GCHQ internet spying was illegal, rules secret court

The UK's Investigatory Powers Tribunal (IPT) has ruled that the information sharing between the NSA and GCHQ was unlawful up until December 2014.

GCHQ internet spying was illegal, rules secret court
GCHQ internet spying was illegal, rules secret court

The case was brought forward by civil liberties groups Amnesty International, Liberty, Privacy international and Bytes for All in light of Edward Snowden's first leaks in summer of 2013, which revealed the bulk collection of data on millions of people by using the NSA's 'Prism' and 'Upstream' programmes.

Through Prism, the NSA gained access to the data and content handled by some of the world's largest internet companies, including Microsoft, Yahoo, Google, Facebook, PalTalk, AOL, Skype, YouTube and Apple, while Upstream saw NSA intercept internet communications being transmitted over fibre optic cables.

Now, the secret UK court has concluded that GCHQ breached the European Convention of Human Rights (ECHR) under sections 8, the respect for a privacy and family life, and 10, the right to freedom of expression, by failing to declare what information was shared between the two agencies. The one-page document concludes that the agency “now complies with the said articles.”

This is the first time IPT has ruled against the UK secret services (GCHQ, MI5 and MI6) in its 15-year history.

“It is declared that prior to the disclosures made and referred to in the First Judgment and the Second Judgment, the regime governing the soliciting, receiving, storing and transmitting by UK authorities of private communications of individuals located in the UK, which have been obtained by US authorities pursuant to Prism and/or (on the Claimants' case) Upstream, contravened Articles 8 or 10 ECHR," reads the document.

This news comes just two months after the same court had ruled that GCHQ's access to NSA data was legal because certain secret details of the UK-US relationship were made public during Privacy International's case against the security services.

Eric King, deputy director of Privacy International, said in a statement that the US and UK secret agencies had acted like they were above the law, and praised Snowden for his contribution.

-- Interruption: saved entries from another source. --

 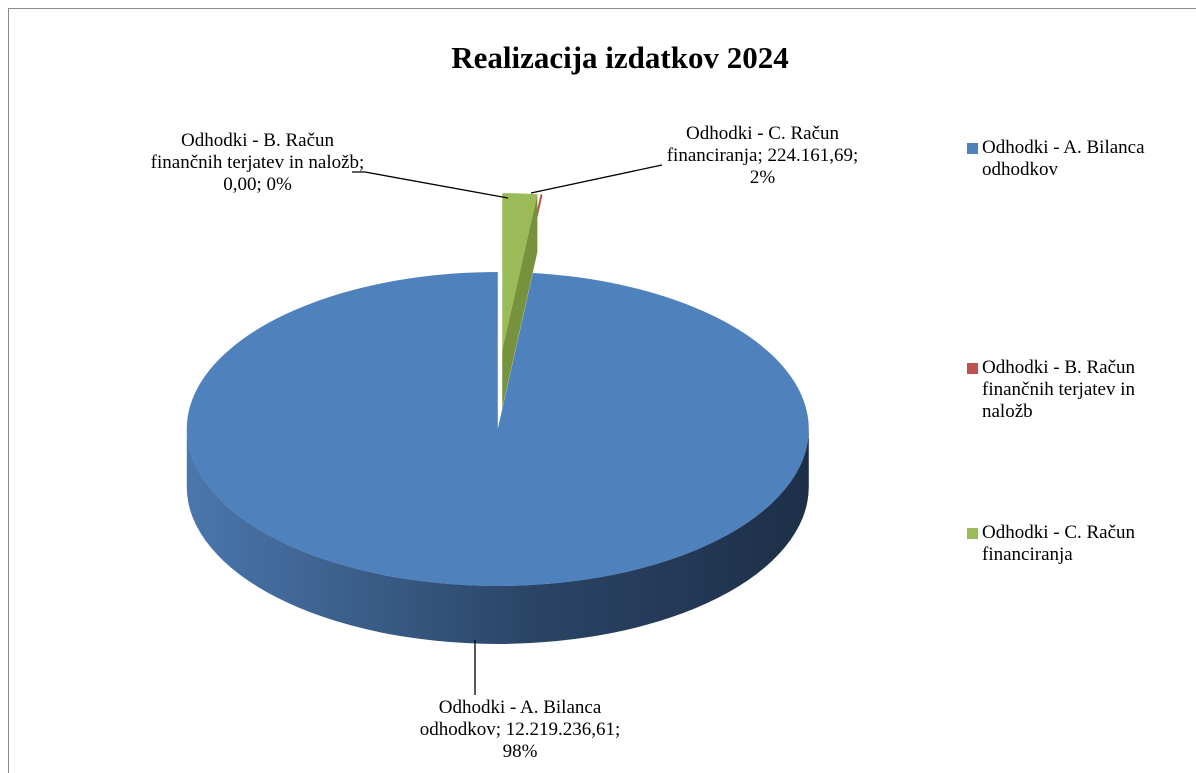 What do you see at coordinates (560, 730) in the screenshot?
I see `label-value: 12.219.236,61` at bounding box center [560, 730].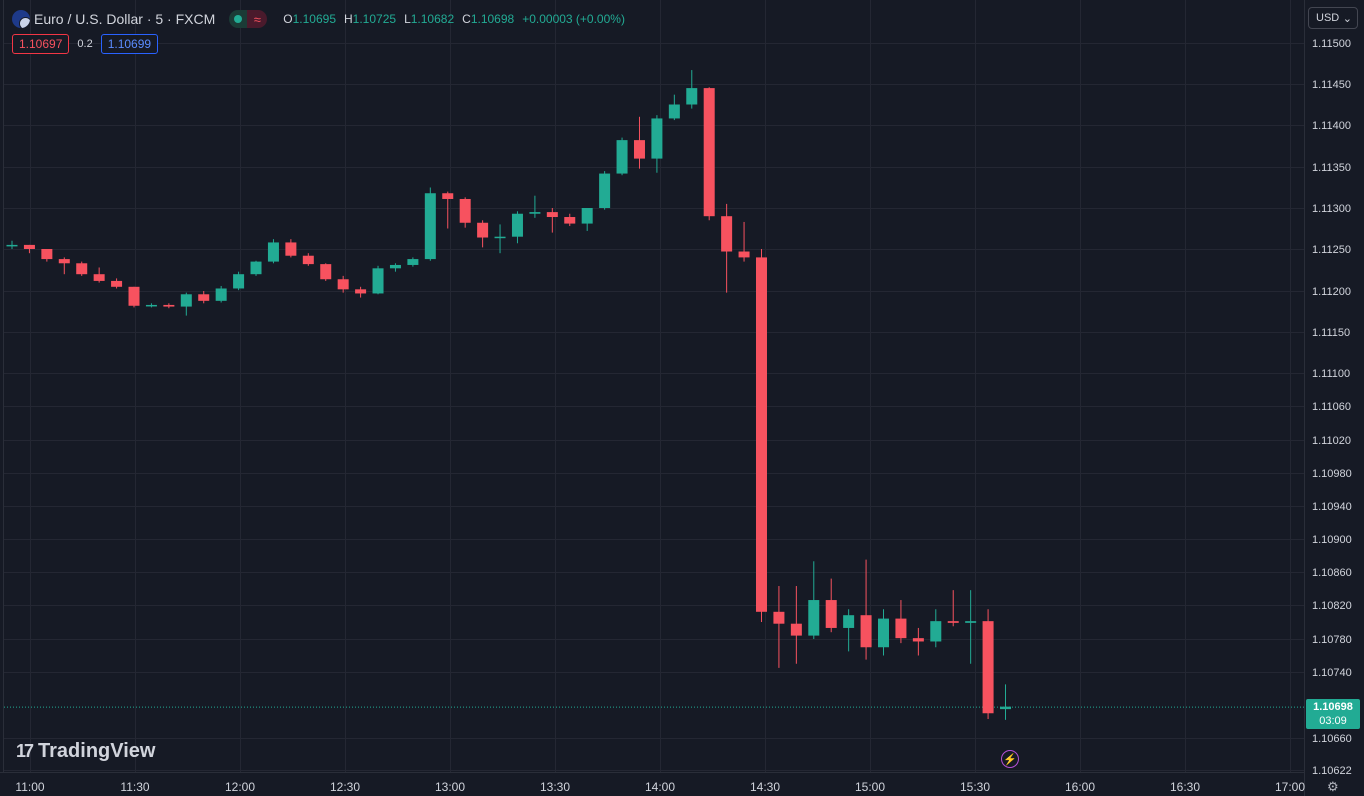  I want to click on low-value: 1.10682, so click(432, 19).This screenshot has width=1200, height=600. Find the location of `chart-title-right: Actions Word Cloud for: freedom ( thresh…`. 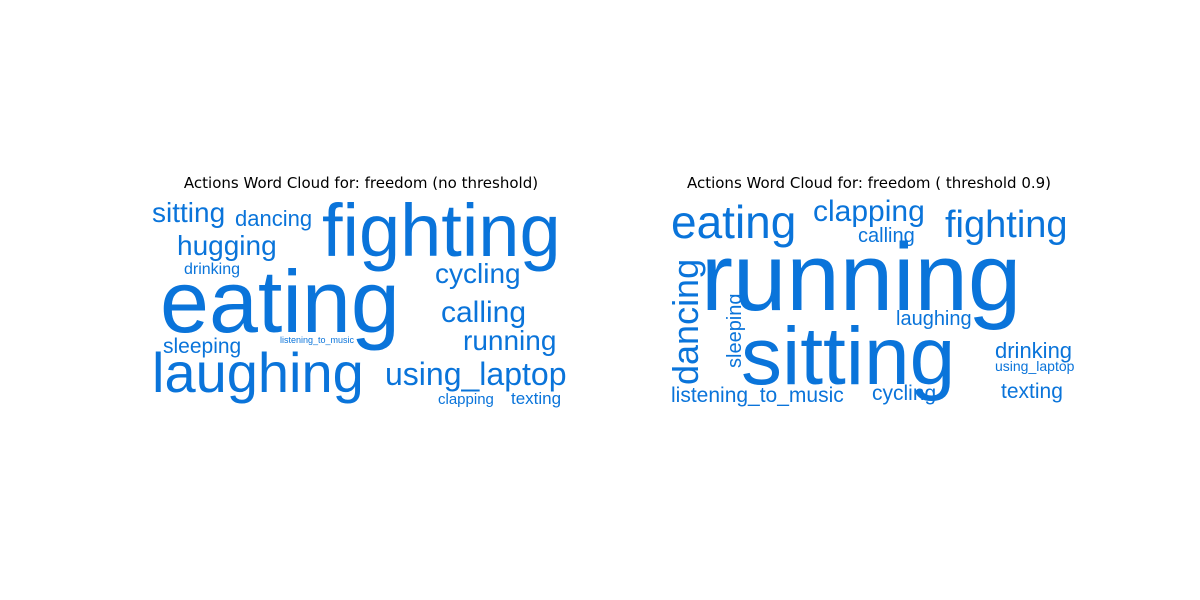

chart-title-right: Actions Word Cloud for: freedom ( thresh… is located at coordinates (869, 183).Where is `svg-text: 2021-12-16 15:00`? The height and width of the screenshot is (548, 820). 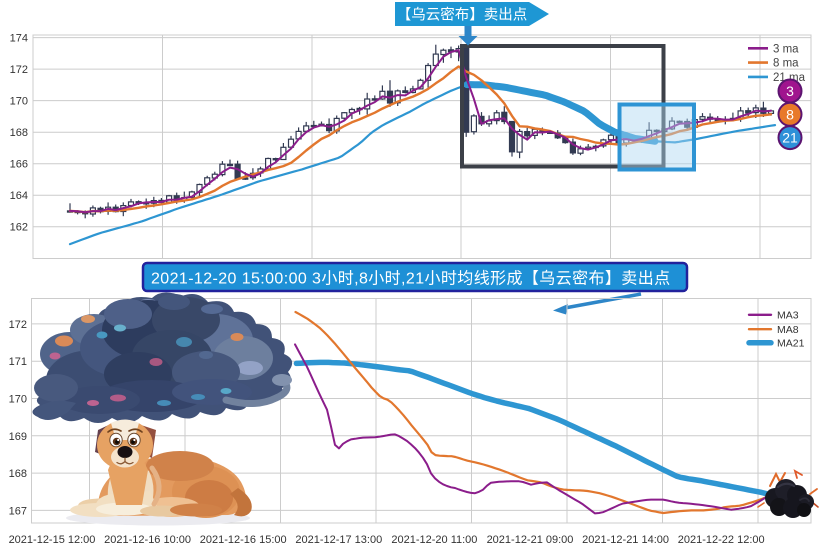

"For far too long, intelligence agencies like GCHQ and NSA have acted like they are above the law. Today's decision confirms to the public what many have said all along — over the past decade, GCHQ and the NSA have been engaged in an illegal mass surveillance sharing programme that has affected millions of people around the world. 

“We must not allow agencies to continue justifying mass surveillance programmes using secret interpretations of secret laws. The world owes Edward Snowden a great debt for blowing the whistle, and today's decision is a vindication of his actions.

“But more work needs to be done. The only reason why the NSA-GCHQ sharing relationship is still legal today is because of a last-minute clean-up effort by government to release previously secret “arrangements”. That is plainly not enough to fix what remains a massive loophole in the law, and we hope that the European Court decides to rule in favour of privacy rather than unchecked state power."

James Welch, legal director for Liberty, added: “We now know that, by keeping the public in the dark about their secret dealings with the National Security Agency, GCHQ acted unlawfully and violated our rights. That their activities are now deemed lawful is thanks only to the degree of disclosure Liberty and the other claimants were able to force from our secrecy-obsessed government.

“But the intelligence services retain a largely unfettered power to rifle through millions of people's private communications – and the Tribunal believes the limited safeguards revealed during last year's legal proceedings are an adequate protection of our privacy. We disagree, and will be taking our fight to the European Court of Human Rights.”

A spokesperson for Prime Minister David Cameron told Reuters: "The judgment will not require GCHQ to change what it does."

Alan Calder, founder and executive chairman at IT Governance, said in an email to SCMagazineUK.com that it is difficult to get the balance right between national security and privacy.

“I think that balancing human rights with the need to defend UK citizens against people who are committed to our destruction is an incredibly difficult thing to do," he said.

“I'm not sure that the general public properly understands the extent to which their personal security depends on our intelligence services identifying and undermining cyber-savvy criminals and terrorists…….in the same way that we expect security services to infiltrate and disrupt more traditional gangs, we ought to expect them to do everything within their legal power to reduce the likelihood of terrorist atrocities in the UK.”

Meanwhile, on the same day, the UK government quietly rolled out a new code of conduct on how agencies can hack and intercept telecommunications.